Starting tomorrow, Uber is bringing a “have-it-your-way” option to San Francisco and New York customers.
Or more precisely, a “have it one of three ways:” Economy, Standard, and SUV. Uber’s blog boasts the new choices, but even the cheapest option is still more expensive, anywhere from 10 to 25 percent, than a non-Uber taxi. So why the ever-increasing demand?
Uber will point to its premium perks, namely luxurious cars that are trackable and arrive on-time and pre-paid, but it’s that pre-payment, approved in one quick click, which gives Uber both its greatest advantage and potential long-term challenge.
Braintree enables Uber, Hotel Tonight, LivingSocial and other mobile apps to offer a frictionless payment experience, the holy grail of mobile e-commerce. CEO Bill Ready estimates that about 90 percent of customers who pay through its enabled apps opt in to automatic credit card deductions. Ready credits it as a big part of Uber’s success.
No one has exploited the one-click payment as well as Uber. Users must enter a credit card to open an account. After each ride, Uber automatically deducts from that card. And it adds up fast. Triple-digit charges from “surge pricing,” the cost of using the service during peak holidays such as New Year’s Eve and Halloween, may have had people checking their bills, but not for long. One San Francisco power user called Uber her “bill of shame,” and others say that they regularly have no idea what they’re spending.
“I would easily guesstimate I spend $200 a month. But again, I don’t check, so what do I know?” says Sabrina Bruning, an event organizer for a San Francisco-based charity, who first used Uber while stranded in Golden Gate Park after the Outside Lands music festival. “I use Uber almost exclusively, but especially when I’m in a rush. This way, I can just book it out of the cab without the extra hold up of having to pay. That’s a total pain in the ass with cabs — who the hell wants to sit there and debate a tip in their head, sign a receipt, or worse, be told the card machine is broken? Ugh!”
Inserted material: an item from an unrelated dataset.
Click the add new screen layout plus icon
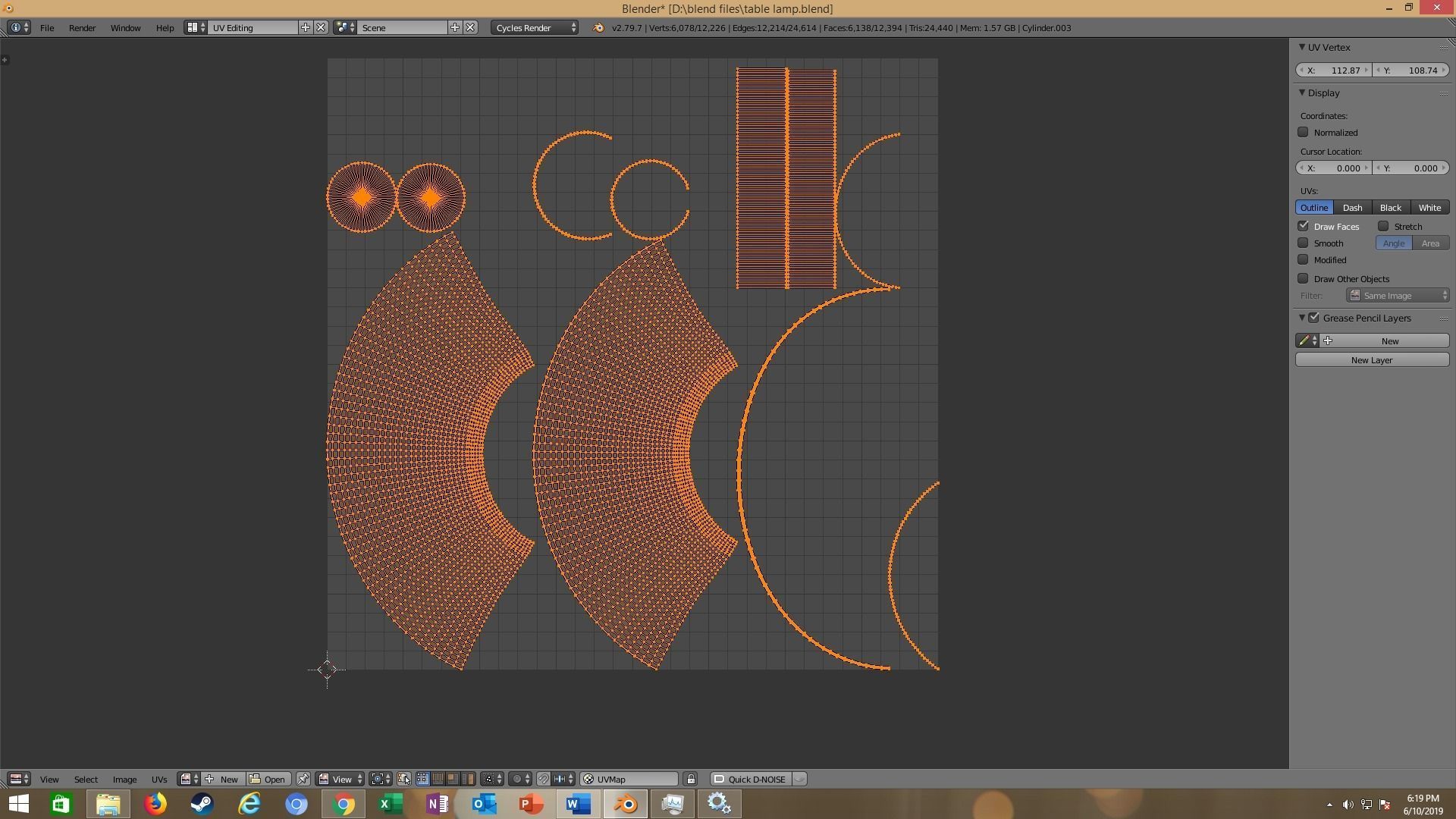The width and height of the screenshot is (1456, 819). click(306, 28)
For now, Uber may have found the exception to the rule of consumer price resistance; it doesn’t mean users won’t bail when a lower-priced, equivalent service comes along. Uber competitors have emerged, with San Francisco and New York functioning as the main battlegrounds. Those sober enough to drive can opt for car sharing services such as RelayRides and Getaround. Meanwhile, on-demand ridesharing Lyft and SideCar, which turns personal cars into taxis, have won over Uber enthusiasts.
“Oh my gosh, I love Sidecar. It’s like Uber, but so much cheaper,” said one longtime user, Jonathan Cowperthwait, product marketing manager at awe.sm.
Companies may also search for alternative services or ban Uber altogether. While Braintree encourages its employees to exclusively use Uber for the sake of convenience and record-keeping, other startups (including PandoDaily) have refused to pay for the premium service. As competitors inch into its territory, Uber will need to do more than add new car options to justify the extra, often insidious, expense.